De eerdergenoemde petitie komt ook met een principiëler punt: “onuitgenodigde migratie” is geen “misdrijf” en “zware sancties dienen voorbehouden te blijven aan misdrijven en op individuele gronden te worden bepaald”. Het is inderdaad waar dat illegaliteit in Nederland niet strafbaar is gesteld, maar diverse Kamerleden hebben daartoe al wel moties ingediend. Albayrak liet tot nu toe weten er geen voorstander van te zijn.

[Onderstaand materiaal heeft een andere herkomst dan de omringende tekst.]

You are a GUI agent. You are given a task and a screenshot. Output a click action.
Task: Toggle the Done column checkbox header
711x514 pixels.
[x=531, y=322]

Anders dan de opstellers van de petitie lijken te denken, had dat echter weinig te maken met morele overwegingen. “Als ik ook maar even dacht dat dit daadwerkelijk iets toevoegt aan de bestrijding van illegaal verblijf in Nederland, dan zou ik het misschien nog doen ook”, aldus een opportunistische Albayrak in 2008. Maar strafbaarstelling brengt “illegalen in het strafrechtsysteem en bevolkt de cellen, terwijl mijn inzet is dat eerst geprobeerd wordt om hen uit te zetten”, stelde de onlangs afgetreden staatssecretaris.

Het staatsapparaat is geenszins van plan om het voor illegalen makkelijker te maken. Het wetsvoorstel is maar een van de vele voortdurende verslechteringen. Het is een sanctie tegen degenen die zich onttrekken aan de controle van de overheid op migratie, en dat gaan bestraffen is een bewuste keuze. Om het tij te keren, moeten critici de hele migratiebeheersing aan de kaak stellen. Met alleen technische of humanitaire argumenten komen we er niet, want zulke argumenten verwerpen niet het principe van het migratiebeleid, laat staan het kapitalistische systeem dat een economische overweging altijd boven een humanitaire stelt. Principiële argumenten zijn dus noodzakelijk. Het is nodig om stelling te nemen dat helemaal niemand mag worden geweigerd op grond van eerder illegaal verblijf. Illegalen zijn geen probleem, maar hebben een probleem. Een probleem dat de overheid veroorzaakt door hen in de eerste plaats al illegaal te maken.